Subject: Re: Option & Software Pricing
From: "Stephen J. Turnbull" <>
Date: Mon, 01 Aug 2005 15:20:18 +0900

>>>>> "Laurent" == Laurent GUERBY <> writes:


Interesting, but the model is almost pessimally bogus.  It assumes
that value = price, which is true at the margin, but false (ie, an
underestimate of value) for almost all purchasers.[1]  Furthermore,
for many software products which are purchased in exactly quantity one
(1), this underestimate can be arbitrarily large for *all* purchasers.

More important (and this is a mistake that finance experts make all
the time when they stray into economics), the policy discussion simply
ignores the effect of licensing and pricing on _supply-side_
incentives.  But that's what the whole argument is about! (except for
the irredeemably greedy on both sides who merely want something for

    RL> For the open source movement, perhaps a better way to position
    RL> the change that OSS is making is this: we're converting
    RL> warrants on future maintenance and enhancements into options,
    RL> which means that instead of having a sole supplier (warrants),
    RL> we have created a third-party market (options) of these
    RL> derivatives.

*chuckle*  If that wording doesn't scare CTOs off of OSS, nothing
will!  (Last I heard, CTOs and CFOs were natural enemies. :^)
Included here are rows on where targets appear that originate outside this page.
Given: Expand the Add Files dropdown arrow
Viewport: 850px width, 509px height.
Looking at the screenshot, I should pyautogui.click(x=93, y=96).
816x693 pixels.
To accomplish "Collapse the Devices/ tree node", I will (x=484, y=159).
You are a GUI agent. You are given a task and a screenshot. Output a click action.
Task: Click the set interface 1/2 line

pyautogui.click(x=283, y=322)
    RL> How capitalistic is that?

Do CTOs care about "capitalism"?

[1]  The idea underlying the arbitrage model of option pricing (aka
Black-Scholes) is that for derivatives of financial assets, it _does_
make sense to assume that the only real good is money[sic], all
traders are risk-neutral and monotone in money, and that volatility is
objective.  Those three assumptions mean that _all_ traders have the
same preferences for the option, and if the price is "wrong", the
option will be untradable (either everybody wants to sell it, or
everybody wants to buy it).

That does not sound like a software maintenance contract to me!

School of Systems and Information Engineering
University of Tsukuba                    Tennodai 1-1-1 Tsukuba 305-8573 JAPAN
               Ask not how you can "do" free software business;
              ask what your business can "do for" free software.